DATA PROFILING
Pick any relation — models by name, sources from any engine — and PROFILE: null counts, distinct counts, min/max and averages, computed live through federation. No dbt package, no adapter support matrix, nothing injected into your DAG: if DVT can federate it, DVT can profile it — every engine, every bucket, federated sources included.
Starting
dvt serve # the suite, profiling included dvt profiling # just profiling (46105) dvt kill -s profiling # stop it
dvt docs generateis helpful, not required — a fresh catalog gives every column its type up front, but relations the catalog doesn't know get their columns discovered live from the relation itself.
What a profile tells you
- null bars that shout — each column gets a null-percentage bar — amber past 10%, red past 50%. Dead columns are visible in one glance.
- distincts, min/max, avg — distinct counts for every column; min/max for orderable types; averages for numeric ones. Complex types (structs, maps, JSON) honestly report nulls and distincts only — and LOBs (CLOB/BLOB), which refuse even COUNT(DISTINCT), report null counts alone.
- one wide query, executed live — the whole profile is a single aggregate SELECT built by DVT — with a COPY button and the full text one click away, as always.
- profiles are remembered — results cache per project (.dvt/profiles.json), so the app opens showing what you learned last time. RE-PROFILE is always live; CLEAR SELECTED forgets what you choose.
Where compute happens — the honest table
- databases profile themselves — a database relation is single-connection, so the whole aggregate takes the engine's own direct path — computed BY Postgres, Snowflake, Oracle, wherever the data lives. One row crosses the wire. DuckDB is never in the loop.
- files compute in DuckDB — CSV, JSON, Parquet, buckets — a file has no engine to ask, so Sling reads it once and DuckDB (the compute for things that don't have compute) does the aggregation.
- columns are never a wall — the catalog supplies column names and types when it has them; when it's stale or silent — file sources, freshly added relations — the profiler asks the relation itself: a one-row sample through the same live path, types inferred from the answer. And if an engine rejects the catalog's spelling (mixed-case columns), the profiler discovers the true names and retries by itself.
Profiling in batch
- select, then go — checkboxes on every relation with an ALL toggle; PROFILE SELECTED (LIVE) drains the selection four at a time — most relations live on different engines, so the concurrency is pure speedup.

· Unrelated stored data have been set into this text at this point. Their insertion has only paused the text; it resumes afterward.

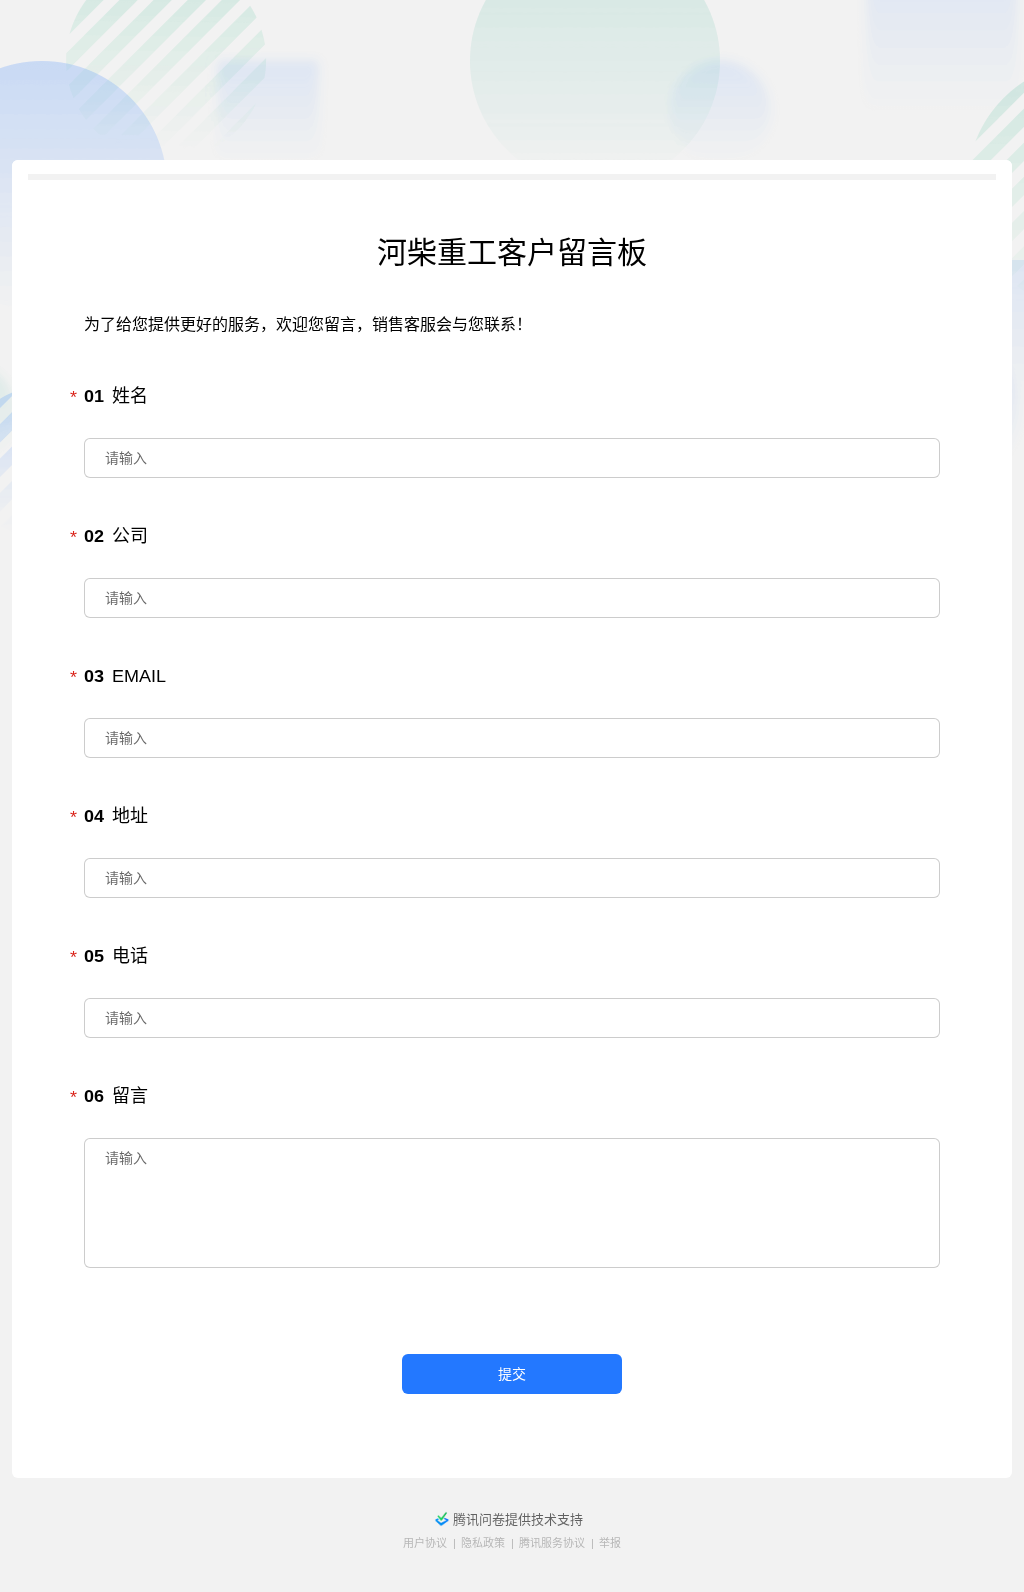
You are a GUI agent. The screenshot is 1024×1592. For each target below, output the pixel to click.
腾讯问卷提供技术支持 (518, 1519)
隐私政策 (483, 1543)
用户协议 (425, 1543)
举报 (610, 1543)
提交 (512, 1374)
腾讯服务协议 (552, 1543)
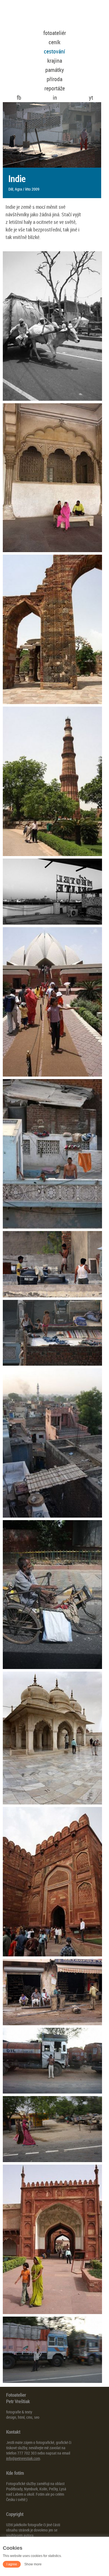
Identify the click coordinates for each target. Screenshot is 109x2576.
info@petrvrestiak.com (23, 2458)
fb (19, 97)
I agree (11, 2564)
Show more (33, 2564)
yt (91, 97)
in (55, 97)
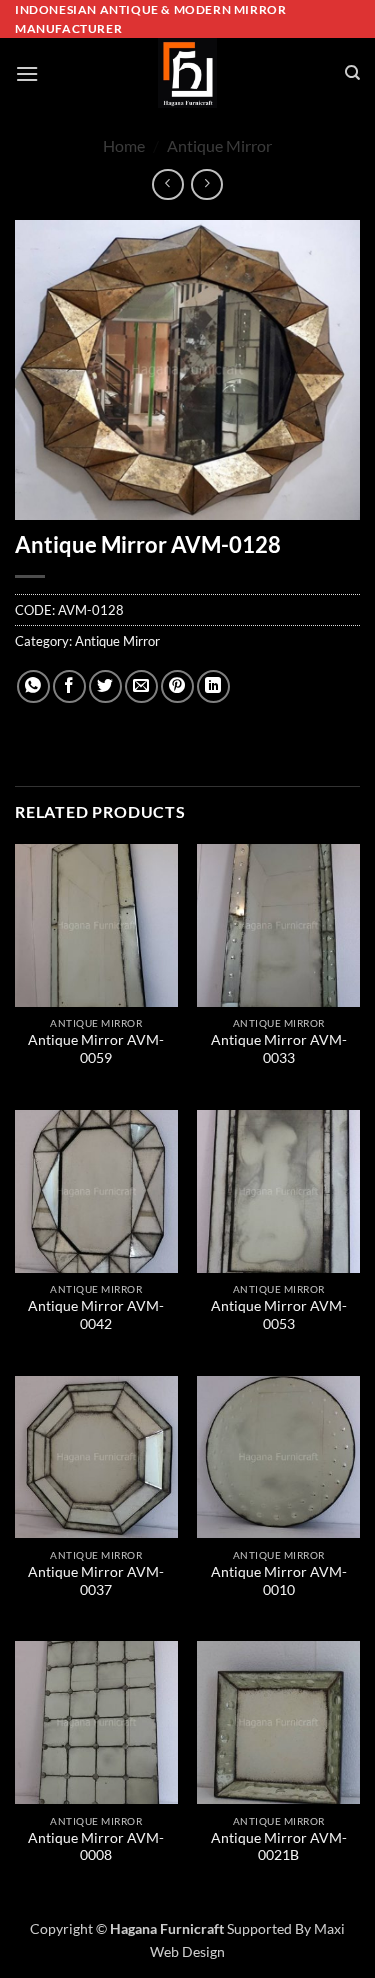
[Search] (352, 73)
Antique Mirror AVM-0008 (96, 1847)
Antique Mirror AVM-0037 (96, 1581)
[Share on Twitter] (105, 686)
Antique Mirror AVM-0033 (279, 1049)
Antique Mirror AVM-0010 (279, 1581)
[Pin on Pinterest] (177, 686)
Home (124, 145)
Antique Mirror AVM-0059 (96, 1049)
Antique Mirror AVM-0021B (279, 1847)
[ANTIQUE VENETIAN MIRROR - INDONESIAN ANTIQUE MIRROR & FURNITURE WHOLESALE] (188, 73)
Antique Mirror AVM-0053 (279, 1315)
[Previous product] (206, 184)
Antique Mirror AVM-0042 (96, 1315)
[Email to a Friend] (141, 686)
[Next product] (167, 184)
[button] (27, 73)
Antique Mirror (219, 145)
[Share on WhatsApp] (33, 686)
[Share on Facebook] (69, 686)
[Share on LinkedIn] (213, 686)
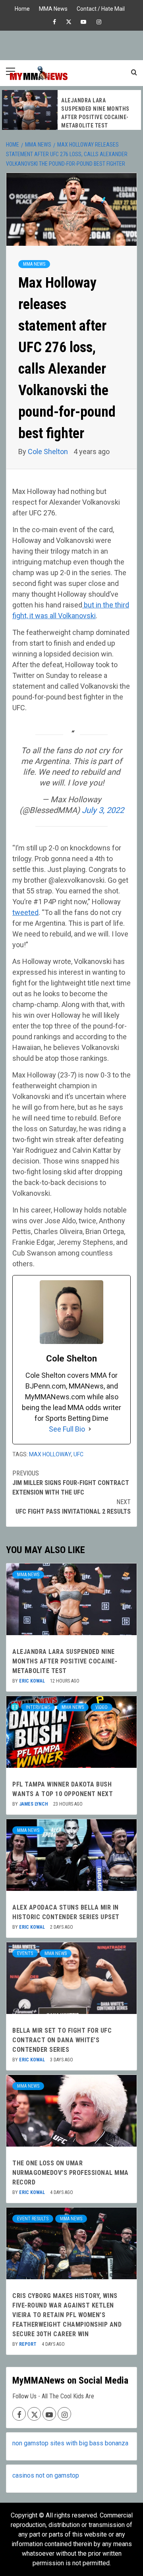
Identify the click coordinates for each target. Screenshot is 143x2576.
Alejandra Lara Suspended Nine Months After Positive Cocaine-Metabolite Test (64, 1661)
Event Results (32, 2218)
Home (22, 8)
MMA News (53, 8)
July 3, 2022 (103, 810)
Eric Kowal (32, 1681)
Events (25, 1953)
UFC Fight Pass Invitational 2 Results (73, 1506)
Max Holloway (50, 1454)
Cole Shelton (49, 451)
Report (28, 2344)
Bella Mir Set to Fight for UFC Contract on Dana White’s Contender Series (62, 2040)
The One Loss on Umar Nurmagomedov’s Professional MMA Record (70, 2172)
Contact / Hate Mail (101, 8)
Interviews (38, 1707)
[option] (71, 110)
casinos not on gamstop (45, 2475)
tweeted (25, 912)
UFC (78, 1454)
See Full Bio (67, 1429)
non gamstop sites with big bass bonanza (70, 2443)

- dots tell the truth — grey never profiled, amber running, green profiled, red failed — with the engine's real error held right on the relation, not a generic excuse.

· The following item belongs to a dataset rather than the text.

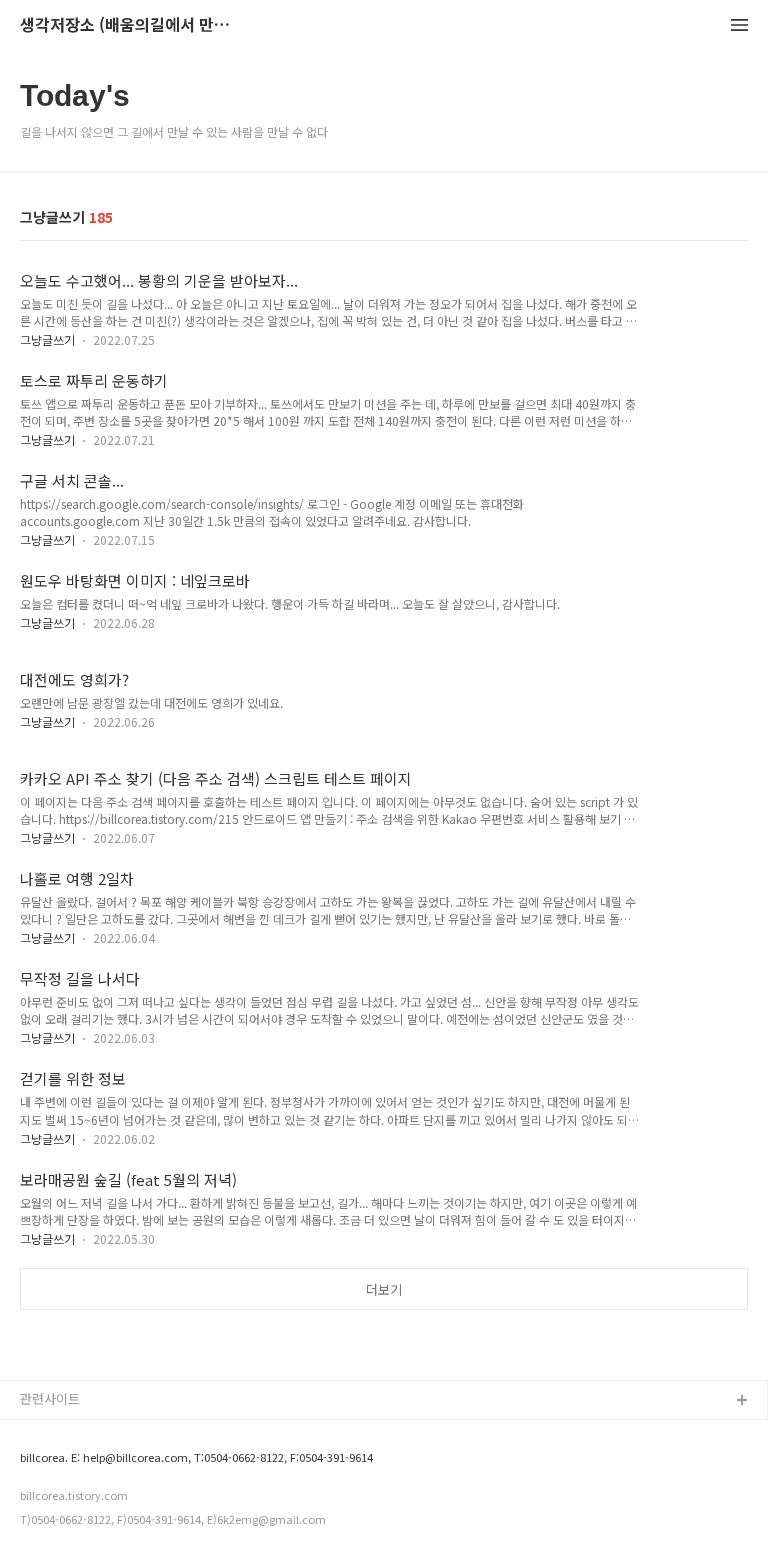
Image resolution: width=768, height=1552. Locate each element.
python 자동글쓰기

- ■ STOP — halts the batch and aborts in-flight requests. Honestly noted: a query already running on a warehouse finishes there; DVT just stops waiting for it.

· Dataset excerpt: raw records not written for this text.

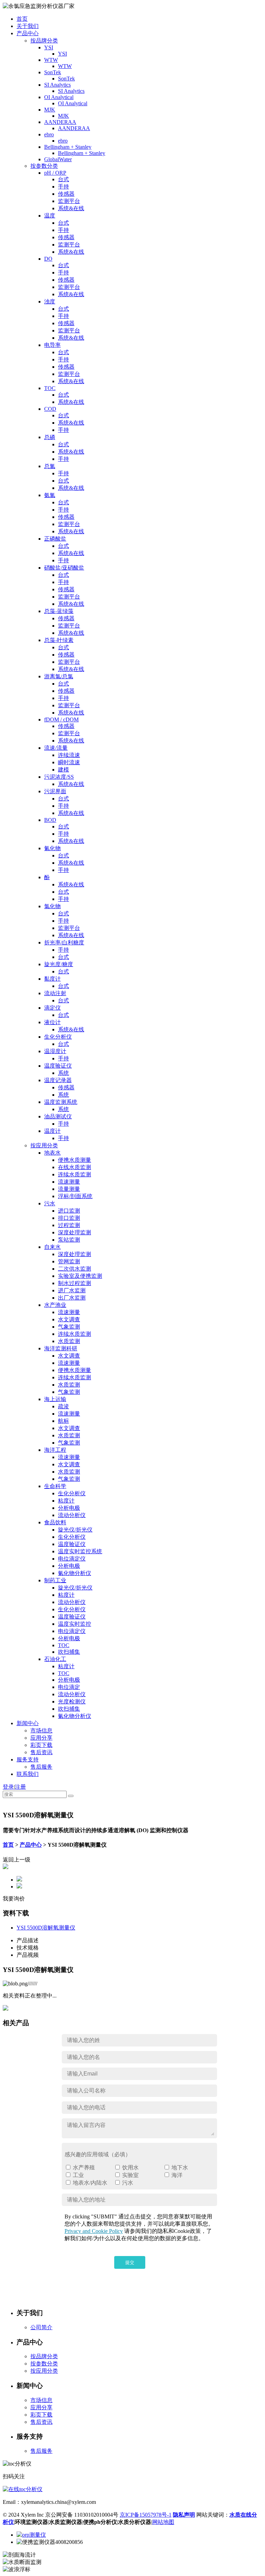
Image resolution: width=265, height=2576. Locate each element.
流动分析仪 (72, 1515)
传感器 (66, 194)
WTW (51, 60)
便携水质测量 (74, 1160)
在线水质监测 (74, 1167)
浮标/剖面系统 (75, 1196)
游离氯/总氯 (58, 676)
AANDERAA (60, 122)
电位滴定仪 (72, 1559)
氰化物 (52, 848)
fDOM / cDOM (61, 719)
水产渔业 (55, 1305)
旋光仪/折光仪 (75, 1530)
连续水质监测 (74, 1174)
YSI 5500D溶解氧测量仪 (46, 1928)
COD (50, 409)
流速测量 (69, 1182)
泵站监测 (69, 1240)
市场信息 (41, 1730)
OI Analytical (58, 97)
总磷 (49, 437)
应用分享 (41, 1738)
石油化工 (55, 1659)
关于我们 (28, 26)
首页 (22, 19)
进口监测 (69, 1211)
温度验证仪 (58, 1066)
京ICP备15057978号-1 (145, 2515)
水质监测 (69, 1341)
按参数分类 (44, 166)
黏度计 (52, 979)
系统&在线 (71, 208)
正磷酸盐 (55, 539)
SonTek (52, 72)
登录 (8, 1787)
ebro (49, 134)
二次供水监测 (74, 1269)
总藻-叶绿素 (58, 640)
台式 (63, 179)
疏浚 (63, 1406)
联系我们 (28, 1774)
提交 (129, 2262)
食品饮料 (55, 1522)
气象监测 (69, 1327)
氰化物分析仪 (74, 1573)
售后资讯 (41, 1752)
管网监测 (69, 1261)
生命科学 (55, 1486)
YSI (48, 47)
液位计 (52, 1022)
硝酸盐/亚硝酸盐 (64, 568)
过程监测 (69, 1225)
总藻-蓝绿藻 (58, 611)
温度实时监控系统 (80, 1551)
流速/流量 (56, 748)
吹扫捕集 (69, 1652)
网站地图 (163, 2522)
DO (48, 259)
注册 (20, 1787)
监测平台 (69, 201)
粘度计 (66, 1501)
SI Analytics (57, 85)
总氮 (49, 466)
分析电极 (69, 1508)
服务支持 (28, 1759)
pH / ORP (55, 173)
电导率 (52, 345)
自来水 (52, 1247)
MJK (49, 110)
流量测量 (69, 1189)
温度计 (52, 1131)
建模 (63, 769)
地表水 (52, 1153)
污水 (49, 1203)
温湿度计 (55, 1051)
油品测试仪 (58, 1116)
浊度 (49, 301)
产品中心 (28, 33)
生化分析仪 (58, 1037)
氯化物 (52, 906)
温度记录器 (58, 1080)
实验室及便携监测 (80, 1276)
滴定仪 (52, 1008)
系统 (63, 1073)
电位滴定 (69, 1687)
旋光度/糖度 (58, 964)
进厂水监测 (72, 1290)
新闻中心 (28, 1723)
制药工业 (55, 1580)
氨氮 (49, 495)
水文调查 (69, 1319)
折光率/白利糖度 (64, 942)
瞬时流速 (69, 762)
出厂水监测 (72, 1298)
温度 (49, 215)
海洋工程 (55, 1450)
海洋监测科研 (60, 1348)
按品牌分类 (44, 40)
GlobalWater (58, 159)
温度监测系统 (60, 1102)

- kind × storage badges — every relation states what it is: MODEL or SOURCE, TABLE or FILE — buckets and filesystem connections wear FILE.
Why there's no profiling package
dbt profiling packages support a handful of warehouse adapters and can only see the default target. DVT's profiler is built on the federation engine instead: the same machinery that reads a MySQL source and a Snowflake dimension in one model computes their statistics — so the support matrix is simply every adapter DVT has, and your project's DAG stays untouched.